- **TEXT SECTION**:

SELF INDUCED DRUNKEN SEMI CONSCIOUS ABUSIVE WORDS

 

05. Mar. 2010. – 11:24:29

Recent retiring room discussions reminded me of an interesting case on which I sat four or five years ago. A young Somali woman faced a charge of "using threatening, abusive or insulting words or behaviour ". She was not represented.

In the street she was very drunk and the medic on the ambulance which had been called by a bystander could not persuade her to go to hospital so he called police and with their knowledge left to attend another emergency call. On their arrival her situation seemed precarious....she was in and out of consciousness and they recalled the ambulance. Before its arrival for a second time she appeared to be more lucid and began swearing and verbally abusing the officers who arrested her, took her to the station where she was charged. In her own defence she agreed she was so drunk she remembered nothing at all of the incident. She continued her denial under cross examination.

- **ASSIGNMENT**: In the text about the drunken woman charged with abusive words, who called the ambulance to the street? The records come from a separate source and are unrelated to the text.

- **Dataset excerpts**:
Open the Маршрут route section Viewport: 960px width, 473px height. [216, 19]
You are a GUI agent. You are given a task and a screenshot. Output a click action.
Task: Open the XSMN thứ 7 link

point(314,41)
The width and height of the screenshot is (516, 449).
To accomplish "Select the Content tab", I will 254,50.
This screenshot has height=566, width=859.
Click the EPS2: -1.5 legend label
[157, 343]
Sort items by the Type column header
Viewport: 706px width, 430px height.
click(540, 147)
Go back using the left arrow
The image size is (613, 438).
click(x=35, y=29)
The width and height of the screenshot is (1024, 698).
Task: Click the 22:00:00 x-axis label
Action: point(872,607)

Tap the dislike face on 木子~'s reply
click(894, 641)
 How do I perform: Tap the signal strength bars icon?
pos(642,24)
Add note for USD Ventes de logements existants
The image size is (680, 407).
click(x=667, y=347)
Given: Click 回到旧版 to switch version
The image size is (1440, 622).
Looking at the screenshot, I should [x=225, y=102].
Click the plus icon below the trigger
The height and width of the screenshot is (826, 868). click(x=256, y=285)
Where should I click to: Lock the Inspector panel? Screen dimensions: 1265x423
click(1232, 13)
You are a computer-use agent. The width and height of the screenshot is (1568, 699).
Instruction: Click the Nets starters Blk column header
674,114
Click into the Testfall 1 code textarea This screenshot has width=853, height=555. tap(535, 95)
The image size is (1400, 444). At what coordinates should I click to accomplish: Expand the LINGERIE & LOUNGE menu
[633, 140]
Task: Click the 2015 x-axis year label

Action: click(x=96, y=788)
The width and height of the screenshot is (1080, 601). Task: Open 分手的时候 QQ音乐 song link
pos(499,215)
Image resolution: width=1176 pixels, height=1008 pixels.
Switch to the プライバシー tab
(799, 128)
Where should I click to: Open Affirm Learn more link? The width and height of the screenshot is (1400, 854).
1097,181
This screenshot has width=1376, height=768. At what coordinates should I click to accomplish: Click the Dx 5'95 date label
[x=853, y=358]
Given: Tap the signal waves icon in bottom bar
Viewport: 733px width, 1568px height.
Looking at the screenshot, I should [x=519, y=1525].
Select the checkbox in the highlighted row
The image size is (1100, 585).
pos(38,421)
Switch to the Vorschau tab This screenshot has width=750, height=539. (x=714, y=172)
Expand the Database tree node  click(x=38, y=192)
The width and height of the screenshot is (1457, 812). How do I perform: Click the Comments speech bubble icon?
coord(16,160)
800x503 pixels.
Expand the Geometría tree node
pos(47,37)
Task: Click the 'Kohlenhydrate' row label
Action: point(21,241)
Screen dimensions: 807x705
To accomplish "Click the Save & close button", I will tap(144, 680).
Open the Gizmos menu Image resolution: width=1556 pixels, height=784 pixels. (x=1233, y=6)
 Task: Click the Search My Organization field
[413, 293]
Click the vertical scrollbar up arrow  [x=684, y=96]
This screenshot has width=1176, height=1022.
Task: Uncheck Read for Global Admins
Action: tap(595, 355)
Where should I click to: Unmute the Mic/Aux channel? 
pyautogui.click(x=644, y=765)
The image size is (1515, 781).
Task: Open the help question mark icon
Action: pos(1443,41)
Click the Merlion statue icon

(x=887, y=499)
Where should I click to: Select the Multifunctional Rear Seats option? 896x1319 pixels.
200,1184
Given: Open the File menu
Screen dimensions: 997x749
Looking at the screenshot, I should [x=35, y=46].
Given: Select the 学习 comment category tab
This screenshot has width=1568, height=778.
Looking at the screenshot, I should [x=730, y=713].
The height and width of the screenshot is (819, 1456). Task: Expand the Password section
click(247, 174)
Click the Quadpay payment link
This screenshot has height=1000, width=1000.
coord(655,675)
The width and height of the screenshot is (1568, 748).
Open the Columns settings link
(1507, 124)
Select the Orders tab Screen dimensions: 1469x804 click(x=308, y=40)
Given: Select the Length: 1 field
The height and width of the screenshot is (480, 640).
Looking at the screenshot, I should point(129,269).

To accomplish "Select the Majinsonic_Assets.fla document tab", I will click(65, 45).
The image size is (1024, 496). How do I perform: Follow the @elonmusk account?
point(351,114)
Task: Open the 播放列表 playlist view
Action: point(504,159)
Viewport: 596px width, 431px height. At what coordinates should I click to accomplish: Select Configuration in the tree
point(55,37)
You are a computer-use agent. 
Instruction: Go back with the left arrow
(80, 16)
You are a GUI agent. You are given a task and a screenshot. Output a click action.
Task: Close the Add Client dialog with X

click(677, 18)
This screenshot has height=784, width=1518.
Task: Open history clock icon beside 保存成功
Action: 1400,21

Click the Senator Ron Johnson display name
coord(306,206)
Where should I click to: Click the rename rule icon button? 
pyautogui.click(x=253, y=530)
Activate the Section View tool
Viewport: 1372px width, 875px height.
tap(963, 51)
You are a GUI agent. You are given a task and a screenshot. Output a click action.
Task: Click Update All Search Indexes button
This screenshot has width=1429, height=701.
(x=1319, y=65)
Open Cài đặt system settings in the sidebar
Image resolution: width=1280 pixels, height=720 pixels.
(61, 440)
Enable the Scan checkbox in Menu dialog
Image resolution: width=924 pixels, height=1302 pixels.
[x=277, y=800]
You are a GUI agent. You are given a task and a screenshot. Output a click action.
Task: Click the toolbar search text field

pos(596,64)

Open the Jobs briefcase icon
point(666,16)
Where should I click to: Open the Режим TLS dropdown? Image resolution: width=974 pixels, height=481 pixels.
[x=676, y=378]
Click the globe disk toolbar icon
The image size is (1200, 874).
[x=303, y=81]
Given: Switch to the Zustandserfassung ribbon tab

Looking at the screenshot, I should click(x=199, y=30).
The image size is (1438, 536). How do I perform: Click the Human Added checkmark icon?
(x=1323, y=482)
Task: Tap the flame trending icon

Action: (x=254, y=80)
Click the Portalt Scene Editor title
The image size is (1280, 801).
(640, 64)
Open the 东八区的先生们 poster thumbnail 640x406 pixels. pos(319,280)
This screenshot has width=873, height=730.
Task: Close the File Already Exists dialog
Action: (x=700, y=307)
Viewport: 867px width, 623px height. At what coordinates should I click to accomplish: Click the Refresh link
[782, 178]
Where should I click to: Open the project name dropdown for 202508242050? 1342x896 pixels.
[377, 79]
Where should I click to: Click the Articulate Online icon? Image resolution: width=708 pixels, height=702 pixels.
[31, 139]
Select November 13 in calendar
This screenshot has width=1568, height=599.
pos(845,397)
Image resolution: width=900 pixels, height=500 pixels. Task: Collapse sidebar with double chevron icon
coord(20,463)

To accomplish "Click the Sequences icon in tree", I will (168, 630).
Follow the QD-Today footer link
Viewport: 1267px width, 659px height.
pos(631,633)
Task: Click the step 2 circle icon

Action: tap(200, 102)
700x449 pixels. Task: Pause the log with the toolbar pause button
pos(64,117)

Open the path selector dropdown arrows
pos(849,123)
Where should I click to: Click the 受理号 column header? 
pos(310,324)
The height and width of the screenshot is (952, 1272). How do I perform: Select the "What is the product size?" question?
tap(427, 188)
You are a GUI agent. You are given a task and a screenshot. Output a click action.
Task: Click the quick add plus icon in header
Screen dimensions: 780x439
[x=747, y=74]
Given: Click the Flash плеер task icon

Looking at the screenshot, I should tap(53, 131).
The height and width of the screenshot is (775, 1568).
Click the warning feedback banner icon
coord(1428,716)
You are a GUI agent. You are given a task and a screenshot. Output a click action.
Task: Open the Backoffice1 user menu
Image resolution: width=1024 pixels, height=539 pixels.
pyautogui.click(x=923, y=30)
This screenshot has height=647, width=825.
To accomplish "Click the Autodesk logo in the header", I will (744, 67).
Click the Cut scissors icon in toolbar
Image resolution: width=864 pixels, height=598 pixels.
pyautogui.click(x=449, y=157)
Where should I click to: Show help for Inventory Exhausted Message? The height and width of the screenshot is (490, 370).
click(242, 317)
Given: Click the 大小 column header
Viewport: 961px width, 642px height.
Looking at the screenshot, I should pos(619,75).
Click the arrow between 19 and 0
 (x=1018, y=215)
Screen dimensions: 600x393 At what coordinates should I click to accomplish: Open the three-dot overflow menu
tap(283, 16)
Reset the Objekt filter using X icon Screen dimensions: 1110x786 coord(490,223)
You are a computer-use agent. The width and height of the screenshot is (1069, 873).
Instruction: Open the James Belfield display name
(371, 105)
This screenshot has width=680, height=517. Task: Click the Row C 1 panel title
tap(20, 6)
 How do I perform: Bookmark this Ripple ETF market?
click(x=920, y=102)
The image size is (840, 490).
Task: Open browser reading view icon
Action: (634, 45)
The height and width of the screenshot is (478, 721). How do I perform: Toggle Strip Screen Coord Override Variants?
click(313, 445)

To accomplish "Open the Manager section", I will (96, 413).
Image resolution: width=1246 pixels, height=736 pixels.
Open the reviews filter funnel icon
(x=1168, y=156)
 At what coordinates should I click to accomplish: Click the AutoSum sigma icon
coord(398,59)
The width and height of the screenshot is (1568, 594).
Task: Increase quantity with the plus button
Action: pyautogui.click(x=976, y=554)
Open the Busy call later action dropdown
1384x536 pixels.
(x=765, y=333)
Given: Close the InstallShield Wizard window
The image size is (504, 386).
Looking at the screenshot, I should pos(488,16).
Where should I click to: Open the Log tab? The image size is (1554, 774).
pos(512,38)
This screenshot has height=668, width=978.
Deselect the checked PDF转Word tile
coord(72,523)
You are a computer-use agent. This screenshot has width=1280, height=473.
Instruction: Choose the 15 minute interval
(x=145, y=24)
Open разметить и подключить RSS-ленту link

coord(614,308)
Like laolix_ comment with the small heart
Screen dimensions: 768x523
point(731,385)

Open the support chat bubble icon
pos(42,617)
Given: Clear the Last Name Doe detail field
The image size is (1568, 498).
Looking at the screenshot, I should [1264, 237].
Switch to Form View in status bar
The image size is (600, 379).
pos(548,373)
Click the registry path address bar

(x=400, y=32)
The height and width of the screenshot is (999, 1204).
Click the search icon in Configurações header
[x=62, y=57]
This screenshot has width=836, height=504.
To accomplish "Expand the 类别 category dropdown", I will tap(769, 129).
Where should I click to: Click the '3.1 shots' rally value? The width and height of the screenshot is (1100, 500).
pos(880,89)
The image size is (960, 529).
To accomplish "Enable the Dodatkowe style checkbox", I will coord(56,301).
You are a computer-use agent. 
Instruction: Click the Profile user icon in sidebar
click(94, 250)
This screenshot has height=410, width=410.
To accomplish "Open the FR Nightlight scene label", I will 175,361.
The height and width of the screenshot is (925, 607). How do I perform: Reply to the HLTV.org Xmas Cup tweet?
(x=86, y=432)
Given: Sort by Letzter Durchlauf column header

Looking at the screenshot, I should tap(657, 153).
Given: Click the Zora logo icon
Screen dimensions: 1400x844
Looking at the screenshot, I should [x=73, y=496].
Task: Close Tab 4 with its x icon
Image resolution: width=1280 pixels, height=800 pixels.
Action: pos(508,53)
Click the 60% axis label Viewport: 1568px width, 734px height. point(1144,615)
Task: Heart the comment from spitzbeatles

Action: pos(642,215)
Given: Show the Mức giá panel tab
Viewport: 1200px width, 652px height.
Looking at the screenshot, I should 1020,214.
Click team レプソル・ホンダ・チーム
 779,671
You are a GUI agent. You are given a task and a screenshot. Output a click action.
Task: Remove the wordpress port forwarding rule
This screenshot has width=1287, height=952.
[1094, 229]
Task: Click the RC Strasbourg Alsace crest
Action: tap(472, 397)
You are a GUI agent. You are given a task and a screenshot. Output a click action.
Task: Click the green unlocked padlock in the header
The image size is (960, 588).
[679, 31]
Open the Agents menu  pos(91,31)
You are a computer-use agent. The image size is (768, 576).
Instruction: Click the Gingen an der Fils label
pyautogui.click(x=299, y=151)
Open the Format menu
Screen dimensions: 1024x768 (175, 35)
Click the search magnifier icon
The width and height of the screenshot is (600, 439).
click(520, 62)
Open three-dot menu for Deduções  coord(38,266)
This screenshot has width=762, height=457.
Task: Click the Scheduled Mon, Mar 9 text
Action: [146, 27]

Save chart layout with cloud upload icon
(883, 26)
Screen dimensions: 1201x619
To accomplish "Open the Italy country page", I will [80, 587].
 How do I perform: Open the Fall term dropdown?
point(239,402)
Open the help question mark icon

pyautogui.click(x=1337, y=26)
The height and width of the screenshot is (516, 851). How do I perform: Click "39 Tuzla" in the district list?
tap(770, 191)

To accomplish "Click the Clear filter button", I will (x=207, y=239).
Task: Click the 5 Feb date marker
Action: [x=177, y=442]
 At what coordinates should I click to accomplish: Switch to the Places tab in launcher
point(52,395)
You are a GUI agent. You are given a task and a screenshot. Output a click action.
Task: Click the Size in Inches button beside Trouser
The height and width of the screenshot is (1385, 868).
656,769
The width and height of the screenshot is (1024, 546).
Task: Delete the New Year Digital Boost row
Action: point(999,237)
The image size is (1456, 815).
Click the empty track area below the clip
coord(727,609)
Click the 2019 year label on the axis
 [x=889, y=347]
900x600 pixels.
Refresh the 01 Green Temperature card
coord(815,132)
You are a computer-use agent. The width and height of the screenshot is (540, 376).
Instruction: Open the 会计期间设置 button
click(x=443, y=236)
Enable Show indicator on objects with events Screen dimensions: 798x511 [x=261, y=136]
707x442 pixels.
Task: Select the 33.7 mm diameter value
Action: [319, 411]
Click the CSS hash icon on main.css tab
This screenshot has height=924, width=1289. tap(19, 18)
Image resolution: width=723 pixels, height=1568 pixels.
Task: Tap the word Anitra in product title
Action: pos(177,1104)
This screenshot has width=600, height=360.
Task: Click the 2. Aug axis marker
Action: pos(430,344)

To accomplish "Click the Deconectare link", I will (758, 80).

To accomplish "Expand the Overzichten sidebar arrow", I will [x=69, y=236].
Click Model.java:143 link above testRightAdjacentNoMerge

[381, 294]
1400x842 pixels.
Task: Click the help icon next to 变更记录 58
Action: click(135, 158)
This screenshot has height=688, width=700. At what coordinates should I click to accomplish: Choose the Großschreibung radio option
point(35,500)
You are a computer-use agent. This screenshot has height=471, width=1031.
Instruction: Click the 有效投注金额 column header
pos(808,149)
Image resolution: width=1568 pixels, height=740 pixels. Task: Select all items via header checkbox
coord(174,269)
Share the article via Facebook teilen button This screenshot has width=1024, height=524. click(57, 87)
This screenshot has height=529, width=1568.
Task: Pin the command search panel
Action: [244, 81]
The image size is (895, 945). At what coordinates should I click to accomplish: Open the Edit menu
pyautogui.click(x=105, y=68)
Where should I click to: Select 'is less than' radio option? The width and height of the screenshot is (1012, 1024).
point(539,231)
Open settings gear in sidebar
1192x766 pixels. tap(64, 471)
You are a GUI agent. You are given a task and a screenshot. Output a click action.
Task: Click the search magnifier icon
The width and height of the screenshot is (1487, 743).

- **EXERCISE RESULT**: A bystander called the ambulance.